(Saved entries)
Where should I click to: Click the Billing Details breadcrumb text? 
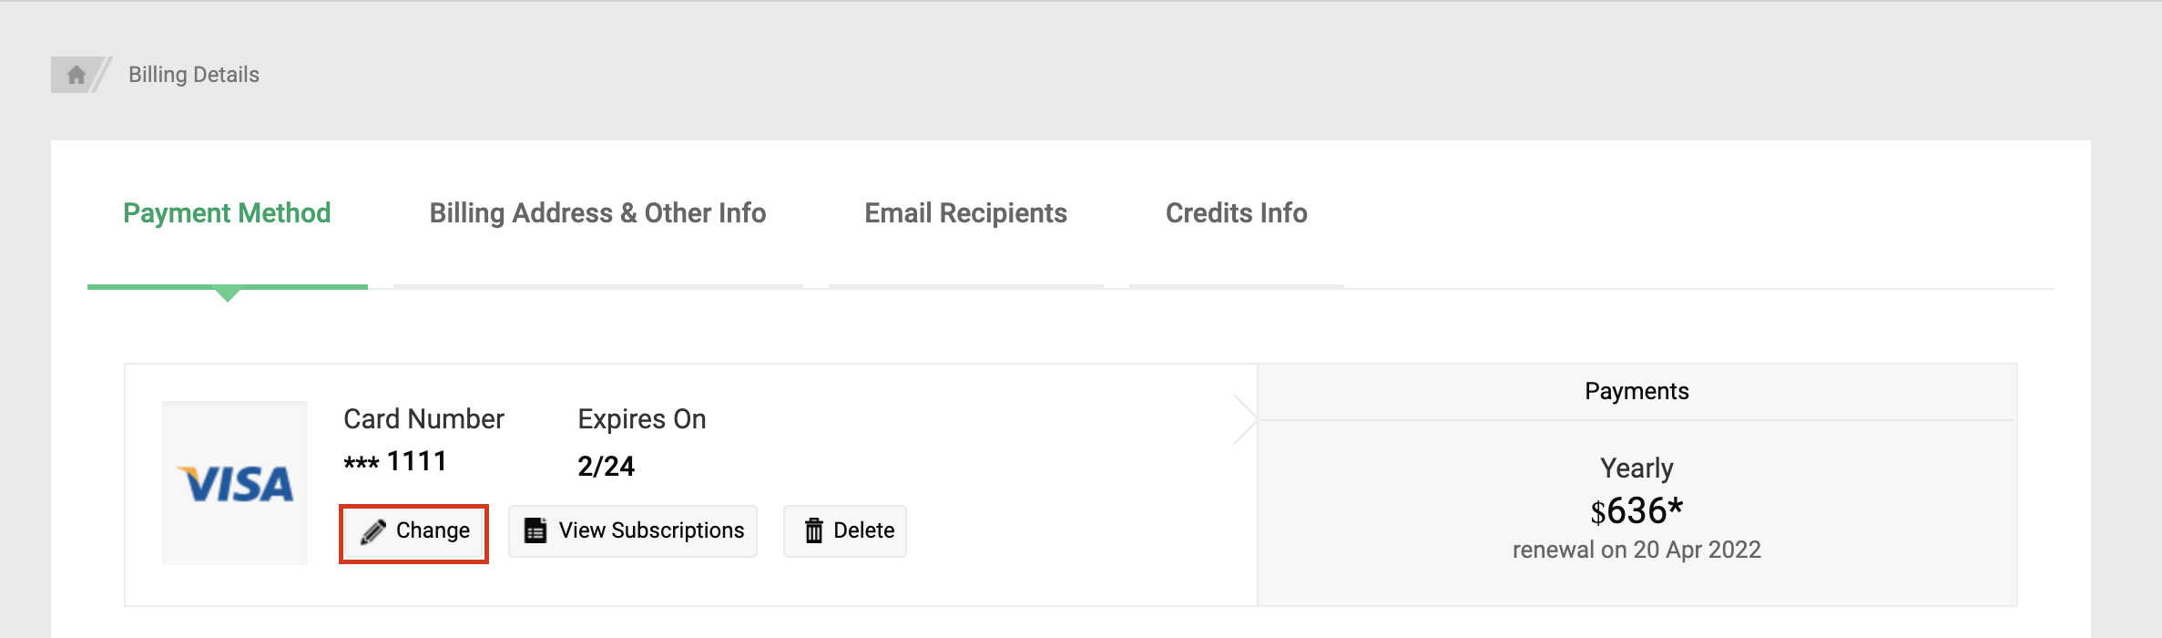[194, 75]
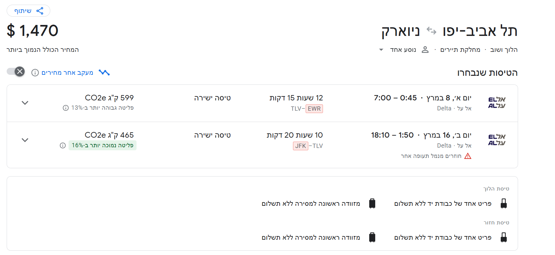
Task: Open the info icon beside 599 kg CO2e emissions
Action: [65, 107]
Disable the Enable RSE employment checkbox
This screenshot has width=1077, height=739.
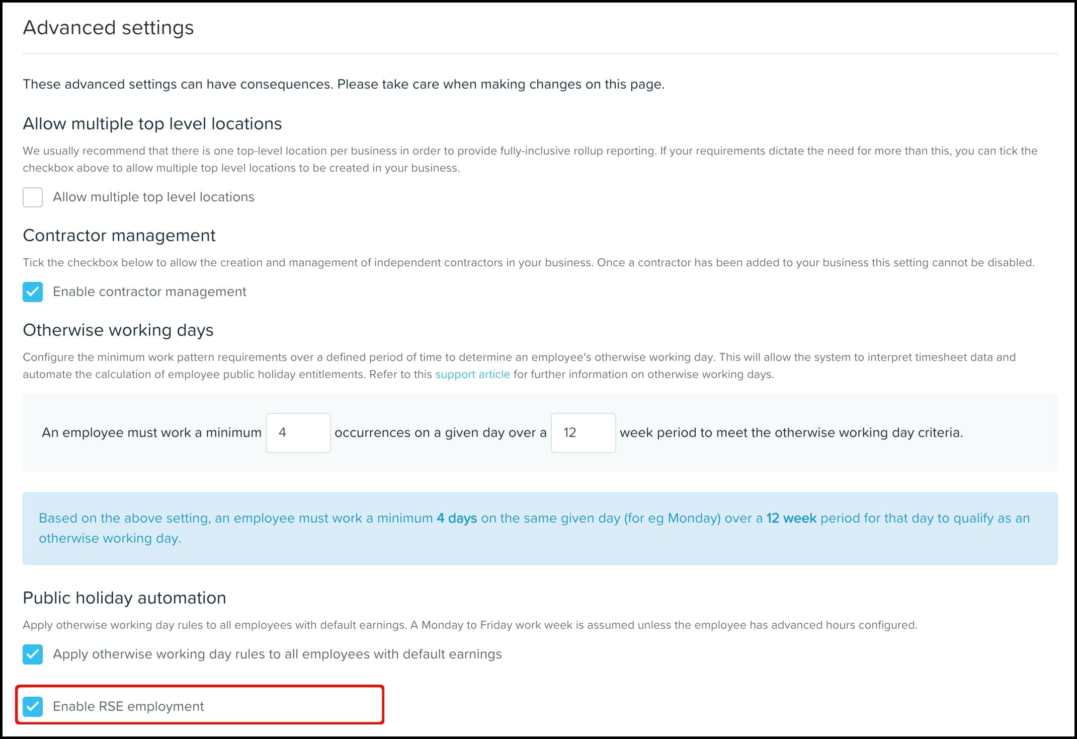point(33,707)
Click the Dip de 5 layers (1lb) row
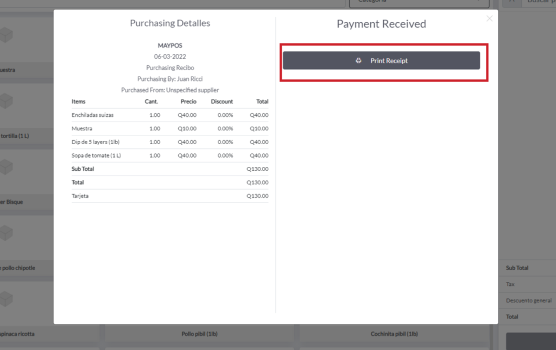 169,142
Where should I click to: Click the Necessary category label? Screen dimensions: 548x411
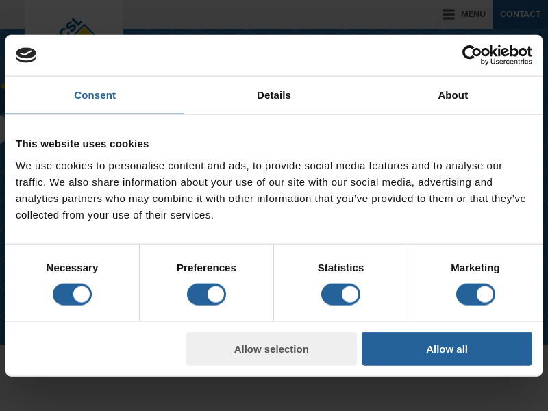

CHALLENGE: Pick out each line in the rows above that contains the word "Where" and copy it.

SOLUTION FOR THIS PROBLEM:
Where should I click to: Click the Billing Details breadcrumb text? 
Where should I click to: Click the Necessary category label? Screen dimensions: 548x411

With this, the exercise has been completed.